ほんでブロディがまた上がってきて。天龍源一郎をロープに振った時にスタン・ハンセンがもう左腕のサポーターを上げた瞬間、もう両国が「うわーっ!」ってなって。ほんでウエスタン・ラリアットで「ワン、ツー、スリー」で勝負がついて優勝して。その時、後でブロディが同じように「ワン、ツー、スリー!」ってやってるのがすごく健気でよかったんですよ(笑)。一応、立てるっていう。まあ、外国人プロレスラーの中で言うたら一番トップ。横綱は当時、スタン・ハンセンで。その次がブロディみたいな感じで立てて優勝するってなって。もうすごく子供心に嬉しかって。

(東野幸治)で、その後、アニマルとホークのロード・ウォリアーズが緊急来日するんですけども。その時に、ブルーザー・ブロディからすると自分はハンセンと同格。もしくはハンセンの次という自覚があるけど。
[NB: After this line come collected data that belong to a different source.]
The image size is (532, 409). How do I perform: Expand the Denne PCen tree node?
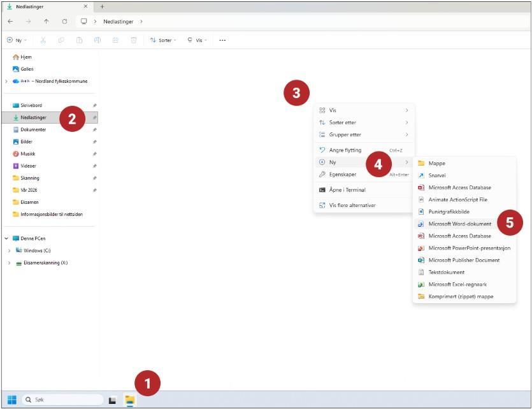click(6, 238)
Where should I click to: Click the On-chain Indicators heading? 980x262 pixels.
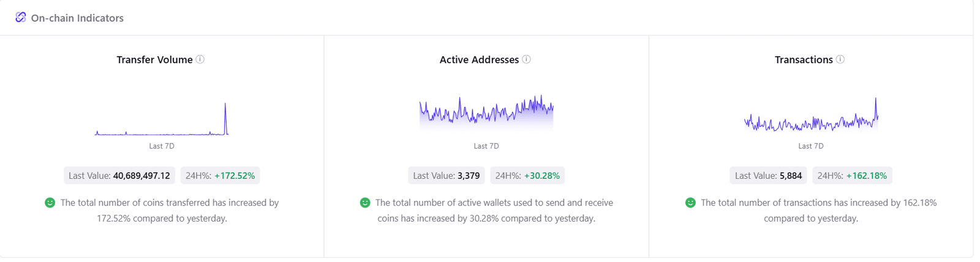click(x=77, y=18)
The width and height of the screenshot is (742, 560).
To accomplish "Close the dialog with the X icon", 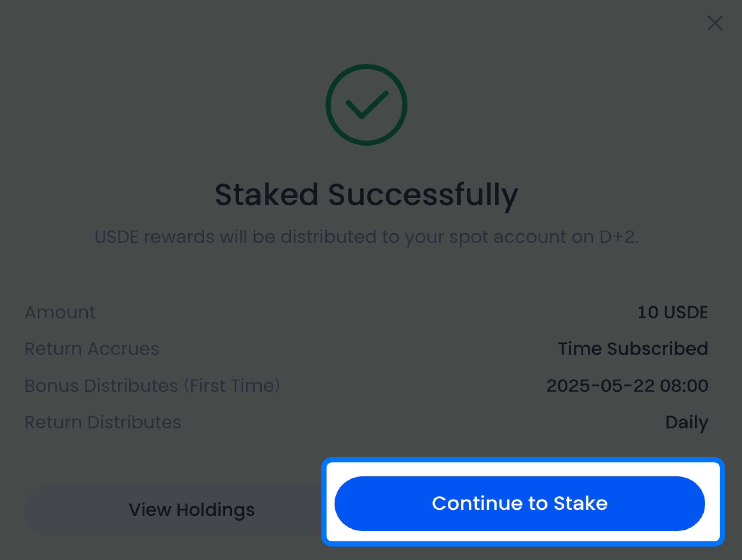I will [x=714, y=23].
このロード・ウォーリアーズがタッグでやってきて、5分ぐらいで勝負を終わらすっていうような、一時すごい、瞬間風速がすごいブームになるんですけども。全日本プロレス側がやけにそれを、ロード・ウォリアーズをプッシュするから、ブルーザー・ブロディがちょっと拗ねはって。新日本プロレスの方に行くんですよ。

で、猪木さんとかとやったりとかってやっていく。そんな中、プエルトリコがどこかで試合終わりにレスラーの方と喧嘩になり。レスラーの方がナイフかなんかでブロディを刺して、41歳で亡くなるんですよ。「えっ、亡くなったんや!」って当時、そのニュースを聞いてショックを受けたんですけれども。そのブルーザー・ブロディの入場曲でレッド・ツェッペリンのこの『移民の歌』を聞いてほしいと思います。それでは『ホンモノラジオ』、始まります!